A great deal of dust had accumulated upon Ellen’s riding habit, which she had brought with her from the East. The cloth was brown, matching her hair and her eyes and blending harmoniously with the peach bloom of perfect health that shone in her cheeks. There was the great calm of self-confidence in her mannerisms; intelligence and not too much worldliness was in her gaze as she waited in the silence.
She was positive she hadn’t made a mistake in direction, for while Jim Kellis’s letters had been more or less sketchy they had explained fully enough about the trail that led from the Hour Glass to the cabin where he professed to lead a “lonely existence.” She had made no mistake, for there was the flat he had written about; there was the river wandering through the centre of it, and there was the cabin with its log walls and its roof of adobe.
She rode forward through the trees to a small door-yard in front of the cabin, where she pulled her pony down and sat motionless in the saddle, staring.
There was a small porch built of poles. It had an adobe roof and its floor was of earth packed to a rock-like consistency and cracked with the dryness. A bench with a pail and a tin basin stood against the wall under the porch. From one of the slender porch columns to a tree about fifty feet distant was stretched a line from which were suspended several nondescript pieces of cloth which had evidently been washed and thrown over the line to dry. The water in which the pieces of cloth had been washed had been thrown upon the ground near the edge of the porch. It was steaming in the sun and its odour was unpleasant. Sitting on a grass matting which was spread over a section of the earth floor of the porch was a dark-skinned young woman holding a child of three or four.
The young woman was handsome. Her face was oval, her eyes were black and lustrous. Her coarse black hair was combed smoothly back from her forehead and coiled in glistening curves at the nape of her neck. A bright coloured mantilla was lying loosely upon her shoulders, disclosing a necklace of turquoise stones.

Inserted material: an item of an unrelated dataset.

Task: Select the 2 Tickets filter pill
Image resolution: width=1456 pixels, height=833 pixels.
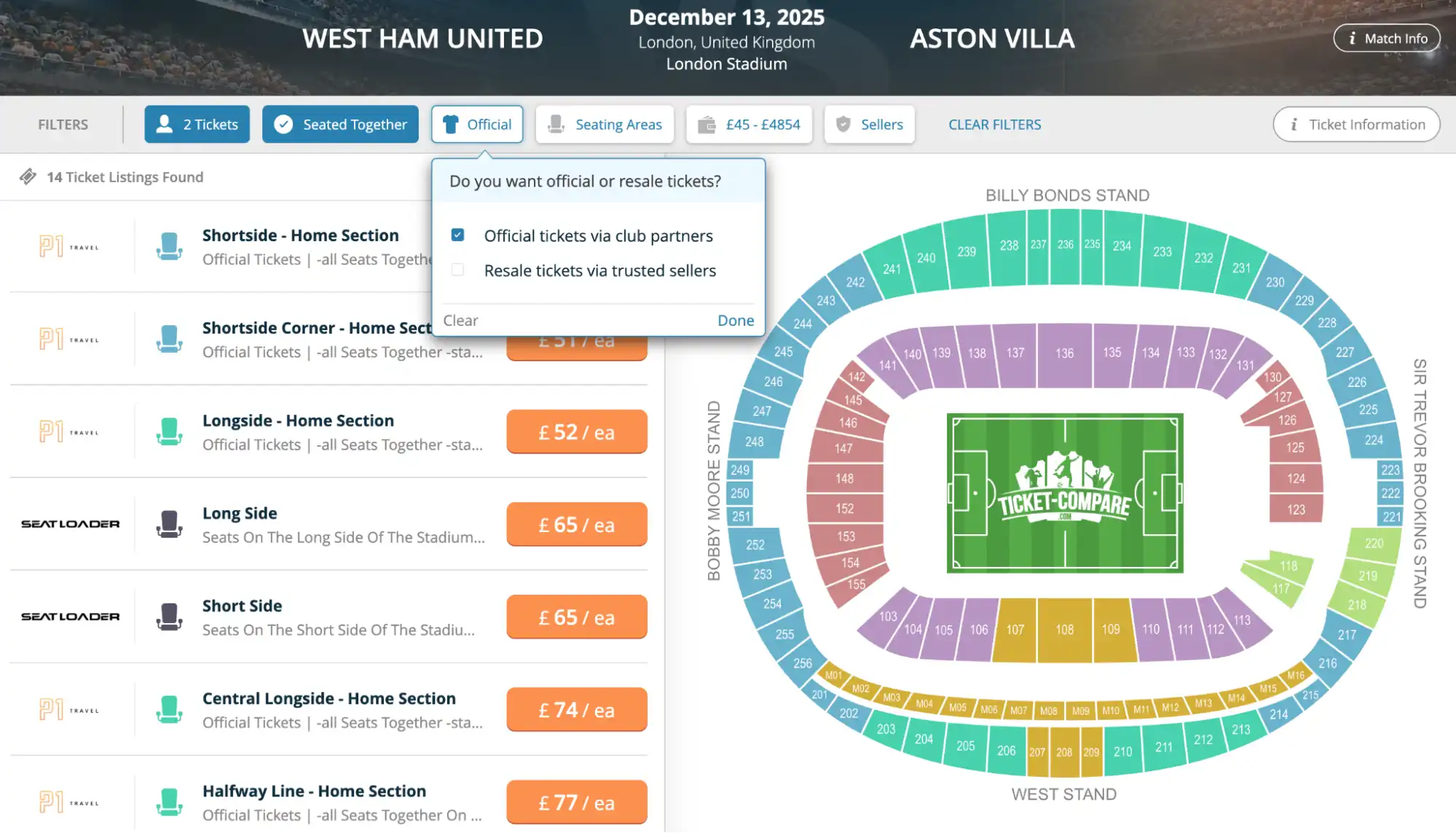Action: [x=197, y=124]
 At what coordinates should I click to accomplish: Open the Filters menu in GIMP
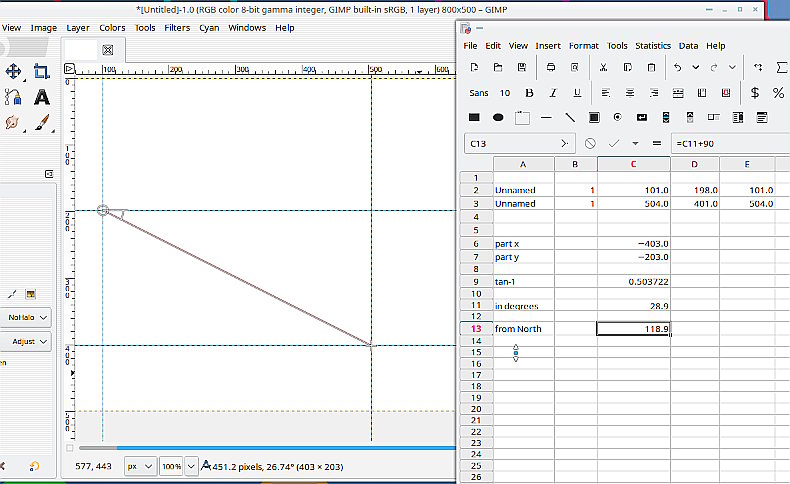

She wore a loose dress of violent green and red cloth which was caught together at the waist with a coloured embroidered girdle. Grass cloth slippers were on her feet. The child was arrayed like the mother.
Neither moved. The mother watched Ellen with uncompromising steadiness in which there was no suggestion of warmth; the child stared with frank curiosity.
“I beg your pardon,” said Ellen. “It seems I have made a mistake, after all. Perhaps you will be able to direct me? I am looking for a man named Jim Kellis.”
The woman’s eyes gleamed, chilled.
“What you want weeth Jim Kellis?”
“Why I merely wish to see him.”
“What for?”
“My reasons for wishing to see him cannot concern you,” said Ellen.
“Jim Kellis my man,” stated the woman, jealously, defensively.
Ellen gasped. The peach-bloom colour fled from her cheeks.
“Your man!” she said in a weak voice. “Do you mean to say that Jim Kellis is your husband?”
The woman nodded vigorously.
“He marry me before the Padre four year ago,” she answered. “Now you tell me what you want weeth him?” she added.
“Nothing,” returned Ellen.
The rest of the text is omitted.